Nicotine-induced Ca2+-myristoyl Switch of Neuronal Ca2+ Sensor VILIP-1 in Hippocampal Neurons: A Possible Crosstalk Mechanism for Nicotinic Receptors

Signal Transduction Research Group, Neuroscience Research Center, Charité Universitaetsmedizin Berlin, Berlin, Germany.
Cellular and Molecular Neurobiology (Impact Factor: 2.51). 11/2008; 29(2):273-86. DOI: 10.1007/s10571-008-9320-z
Source: PubMed


Visinin-like protein (VILIP-1) belongs to the neuronal Ca2+ sensor family of EF-hand Ca2+-binding proteins that regulate a variety of Ca2+-dependent signal transduction processes in neurons. It is an interaction partner of alpha4beta2 nicotinic acetylcholine receptor (nAChR) and increases surface expression level and agonist sensitivity of the receptor in oocytes.

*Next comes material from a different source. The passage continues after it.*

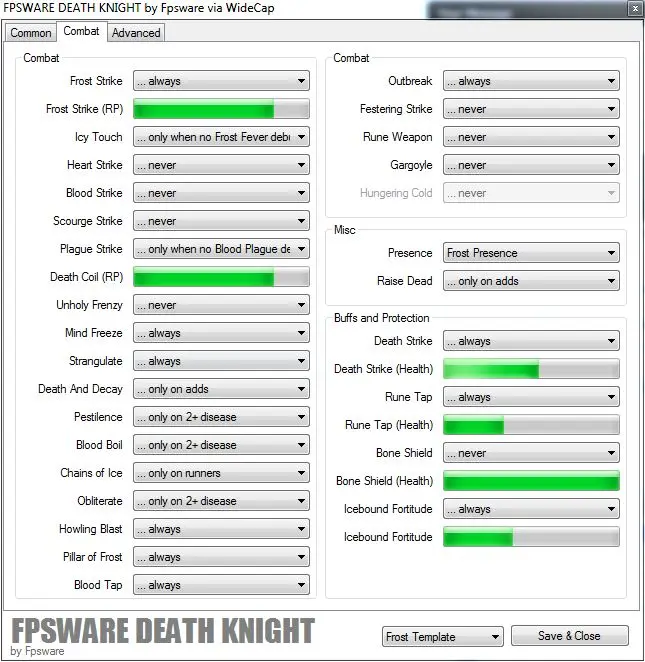Change the Presence dropdown selection
Image resolution: width=645 pixels, height=662 pixels.
point(531,253)
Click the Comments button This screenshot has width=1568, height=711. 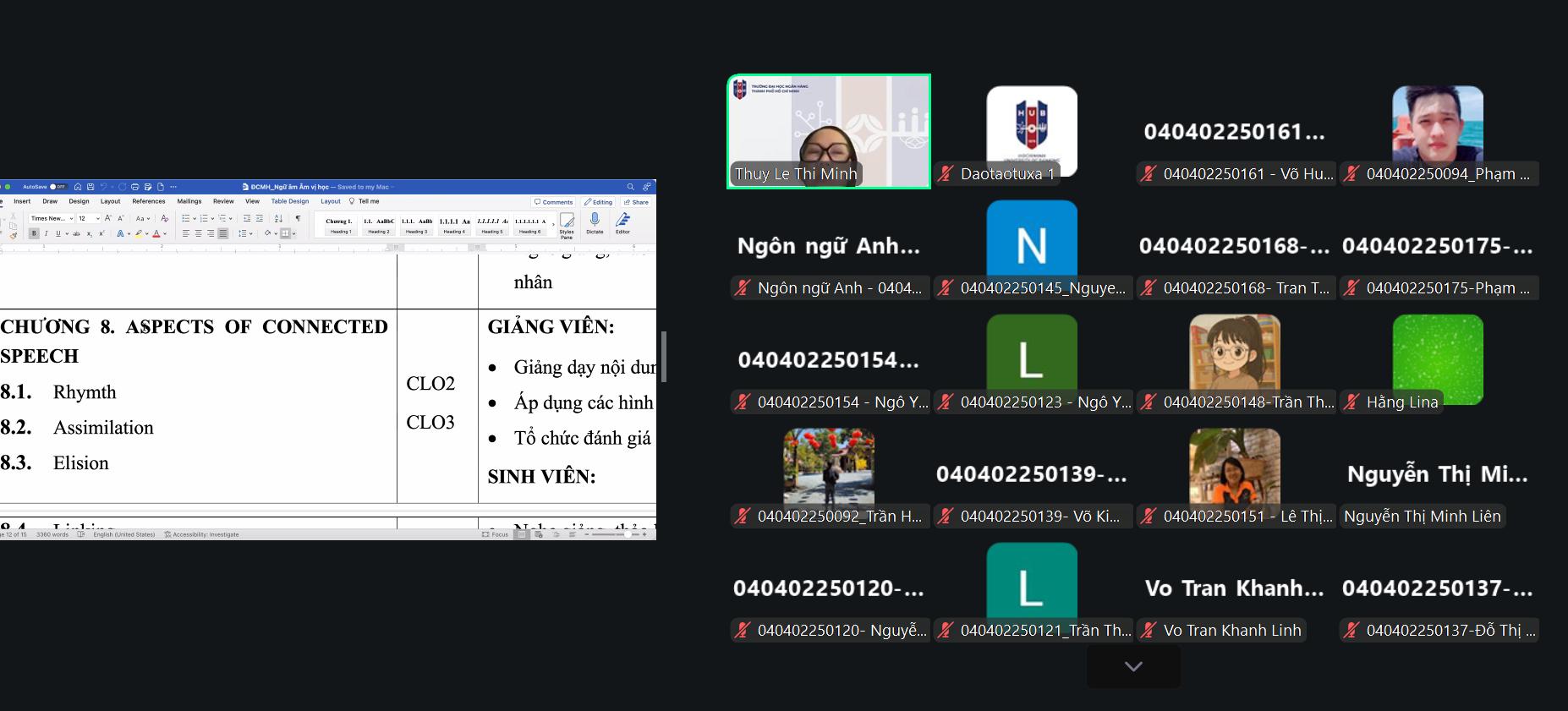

Nicotine stimulation of nicotinic receptors has been reported to lead to an increase in intracellular Ca2+ concentration by Ca2+-permeable nAChRs, which in turn might lead to activation of VILIP-1, by a mechanism described as the Ca2+-myristoyl switch. It has been postulated that this will lead to co-localization of the proteins at cell membranes, where VILIP-1 can influence functional activity of alpha4-containing nAChRs. In order to test this hypothesis we have investigated whether a nicotine-induced and reversible Ca2+-myristoyl switch of VILIP-1 exists in primary hippocampal neurons and whether pharmacological agents, such as antagonist specific for distinct nAChRs, can interfere with the Ca2+-dependent membrane localization of VILIP-1. Here we report, that only alpha7- but not alpha4-containing nAChRs are able to elicit a Ca2+-dependent and reversible membrane-translocation of VILIP-1 in interneurons as revealed by employing the specific receptor antagonists dihydro-beta-erythroidine and methylallylaconitine. The nAChRs are associated with processes of synaptic plasticity in hippocampal neurons and they have been implicated in the pathology of CNS disorders, including Alzheimer's disease and schizophrenia. VILIP-1 might provide a novel functional crosstalk between alpha4- and alpha7-containing nAChRs.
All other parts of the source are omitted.